= Epistola ad Geruntium =

The Epistola ad Geruntium ("Epistle to Gerunt") is a letter written by Aldhelm, abbot of Malmesbury to Geraint, King of Dumnonia, about the late 7th - early 8th century. The letter concerns disagreements between Roman Catholic and Celtic Christianity that were discussed by the Council of Hereford.

== Letter ==
The manuscript is uniquely preserved in the Codex Vindobonensis 751, in the papers of Lul, archbishop of Mainz, who was an alumnus of Malmesbury. According to Bede, Aldhelm also wrote a book on the same topic, by which he "led many of the Britons who were subject to the West Saxons to adopt the Catholic celebration of Easter and of our Lord". It is not known whether the Bede's mention of the "remarkable book" refers to the surviving letter or a different, lost work. William of Malmesbury (Gesta pontificum Anglorum p. 361) thought it had been destroyed by the Britons.

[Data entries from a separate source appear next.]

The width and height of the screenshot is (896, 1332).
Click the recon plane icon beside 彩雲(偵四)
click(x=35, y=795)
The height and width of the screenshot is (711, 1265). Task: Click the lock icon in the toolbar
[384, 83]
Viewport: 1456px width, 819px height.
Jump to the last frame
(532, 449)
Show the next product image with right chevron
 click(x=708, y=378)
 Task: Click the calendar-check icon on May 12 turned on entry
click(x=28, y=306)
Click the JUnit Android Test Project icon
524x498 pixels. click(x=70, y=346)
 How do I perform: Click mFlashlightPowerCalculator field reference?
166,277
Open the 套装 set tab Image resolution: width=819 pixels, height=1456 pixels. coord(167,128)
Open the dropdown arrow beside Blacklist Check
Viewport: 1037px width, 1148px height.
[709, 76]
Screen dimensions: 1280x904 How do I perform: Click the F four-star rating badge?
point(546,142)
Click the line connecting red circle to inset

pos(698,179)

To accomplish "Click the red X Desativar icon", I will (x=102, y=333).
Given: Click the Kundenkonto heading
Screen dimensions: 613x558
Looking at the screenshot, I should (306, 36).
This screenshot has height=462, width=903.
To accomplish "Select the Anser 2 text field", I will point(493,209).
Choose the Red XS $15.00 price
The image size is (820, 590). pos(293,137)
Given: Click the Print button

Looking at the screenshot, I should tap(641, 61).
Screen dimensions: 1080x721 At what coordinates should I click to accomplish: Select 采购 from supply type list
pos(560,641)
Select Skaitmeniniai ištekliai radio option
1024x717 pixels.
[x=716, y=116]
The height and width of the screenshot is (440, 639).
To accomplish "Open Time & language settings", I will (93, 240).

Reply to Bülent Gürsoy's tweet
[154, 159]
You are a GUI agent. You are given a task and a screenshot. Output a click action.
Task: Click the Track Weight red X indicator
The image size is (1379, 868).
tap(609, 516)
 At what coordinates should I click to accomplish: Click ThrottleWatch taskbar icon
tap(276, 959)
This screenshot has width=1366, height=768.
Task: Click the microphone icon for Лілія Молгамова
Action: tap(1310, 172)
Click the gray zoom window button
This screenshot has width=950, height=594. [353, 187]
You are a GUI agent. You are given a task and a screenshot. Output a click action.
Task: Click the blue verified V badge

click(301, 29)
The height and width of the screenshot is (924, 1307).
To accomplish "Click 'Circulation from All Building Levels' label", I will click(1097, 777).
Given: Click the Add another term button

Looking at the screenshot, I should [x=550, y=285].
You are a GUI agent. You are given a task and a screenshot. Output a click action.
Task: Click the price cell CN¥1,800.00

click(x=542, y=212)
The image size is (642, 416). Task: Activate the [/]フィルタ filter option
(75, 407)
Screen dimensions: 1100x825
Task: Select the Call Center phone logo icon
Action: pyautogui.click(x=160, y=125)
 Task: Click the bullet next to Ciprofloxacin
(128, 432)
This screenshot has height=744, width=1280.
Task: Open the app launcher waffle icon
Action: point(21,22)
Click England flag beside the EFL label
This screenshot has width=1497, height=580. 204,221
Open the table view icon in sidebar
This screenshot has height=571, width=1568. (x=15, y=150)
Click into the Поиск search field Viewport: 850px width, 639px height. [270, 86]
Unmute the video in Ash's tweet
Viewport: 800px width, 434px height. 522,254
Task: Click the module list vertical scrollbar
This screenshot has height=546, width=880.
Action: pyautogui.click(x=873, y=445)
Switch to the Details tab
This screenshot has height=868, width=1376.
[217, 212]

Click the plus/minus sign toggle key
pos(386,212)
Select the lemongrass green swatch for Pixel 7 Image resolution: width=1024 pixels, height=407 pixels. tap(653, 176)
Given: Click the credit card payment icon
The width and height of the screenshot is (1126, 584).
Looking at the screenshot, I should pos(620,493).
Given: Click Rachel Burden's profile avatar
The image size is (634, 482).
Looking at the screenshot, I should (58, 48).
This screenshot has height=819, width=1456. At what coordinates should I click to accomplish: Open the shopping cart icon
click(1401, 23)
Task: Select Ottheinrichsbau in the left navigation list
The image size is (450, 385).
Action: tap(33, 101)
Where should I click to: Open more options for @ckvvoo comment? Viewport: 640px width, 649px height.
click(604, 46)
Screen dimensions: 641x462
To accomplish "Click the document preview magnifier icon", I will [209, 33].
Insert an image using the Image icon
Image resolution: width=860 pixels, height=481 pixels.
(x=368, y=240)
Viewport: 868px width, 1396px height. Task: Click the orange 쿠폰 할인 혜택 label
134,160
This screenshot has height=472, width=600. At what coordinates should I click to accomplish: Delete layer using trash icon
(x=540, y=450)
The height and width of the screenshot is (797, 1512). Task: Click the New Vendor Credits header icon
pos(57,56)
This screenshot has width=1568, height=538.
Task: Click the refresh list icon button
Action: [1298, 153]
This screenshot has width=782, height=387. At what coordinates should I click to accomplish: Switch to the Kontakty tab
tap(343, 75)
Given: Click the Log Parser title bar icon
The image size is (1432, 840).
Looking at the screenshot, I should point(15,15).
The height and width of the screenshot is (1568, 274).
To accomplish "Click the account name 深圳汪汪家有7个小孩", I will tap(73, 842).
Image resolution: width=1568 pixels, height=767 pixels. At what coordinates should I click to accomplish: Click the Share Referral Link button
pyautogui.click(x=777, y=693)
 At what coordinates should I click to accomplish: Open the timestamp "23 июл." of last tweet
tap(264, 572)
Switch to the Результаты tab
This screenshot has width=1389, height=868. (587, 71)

In the letter, Aldhelm raises two specific criticisms of the Celtic Christian then being practiced in Geraint's kingdom:

- The adoption of the petrine tonsure
- The dating of Easter

Geraint's clergy did not celebrate the Catholic Easter as decreed by the Council of Nicaea, despite this receiving papal mandate. In short, Aldhelm's reasoning was that any such people could not be considered part of the Orthodox church. As Finberg observes, 'there is an undertone of implication' as to the consequences should the Dumnonians fail to take appropriate action.